<<<<

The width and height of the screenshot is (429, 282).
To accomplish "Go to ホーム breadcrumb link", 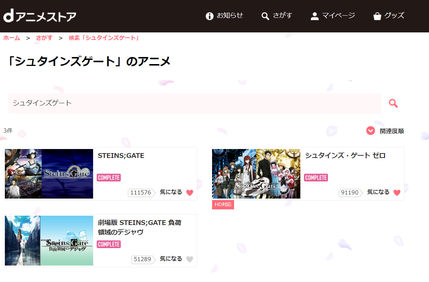I will 12,38.
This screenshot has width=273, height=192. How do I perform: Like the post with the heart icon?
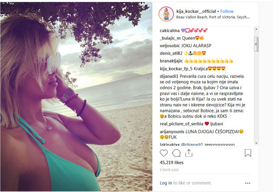click(164, 153)
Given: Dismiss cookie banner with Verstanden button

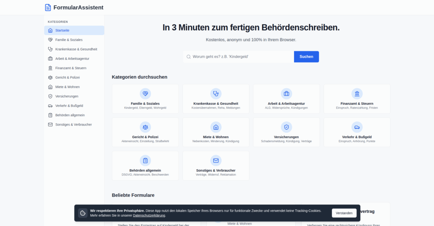Looking at the screenshot, I should click(x=344, y=213).
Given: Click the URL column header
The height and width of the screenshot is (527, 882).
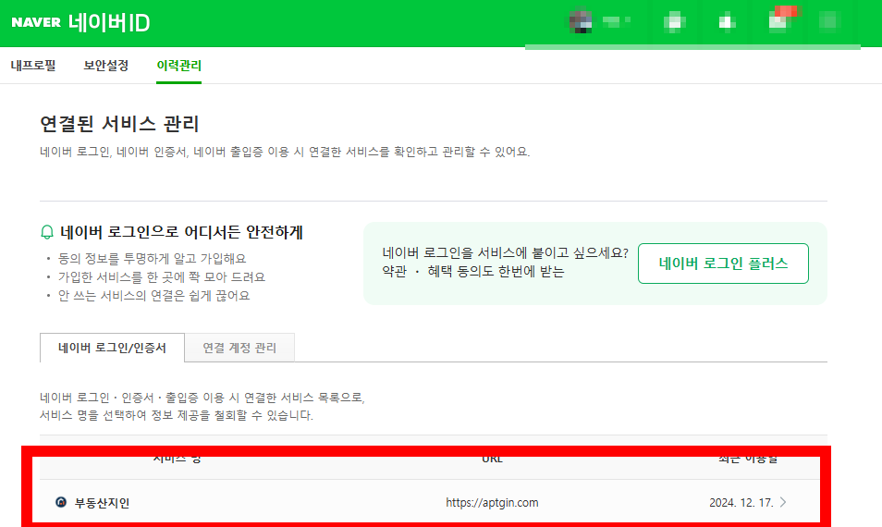Looking at the screenshot, I should (492, 459).
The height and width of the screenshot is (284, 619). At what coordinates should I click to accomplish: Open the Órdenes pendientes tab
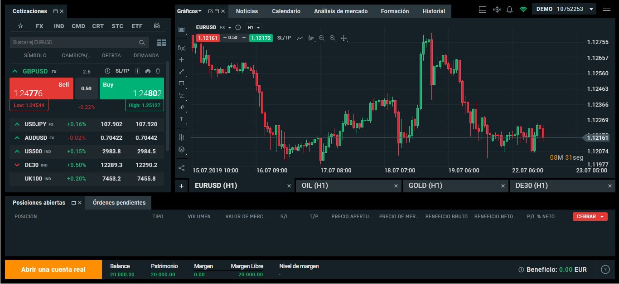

>>>>

Task statement => From the line containing "This screenshot has" through the final line of the records, write out each line exactly, and include no pictures.

Task response =>
This screenshot has width=273, height=192. How do I perform: Like the post with the heart icon?
click(164, 153)
Given: Dismiss cookie banner with Verstanden button

Looking at the screenshot, I should click(x=344, y=213).
Given: Click the URL column header
The height and width of the screenshot is (527, 882).
Looking at the screenshot, I should (492, 459).
The height and width of the screenshot is (284, 619). At what coordinates should I click to accomplish: Open the Órdenes pendientes tab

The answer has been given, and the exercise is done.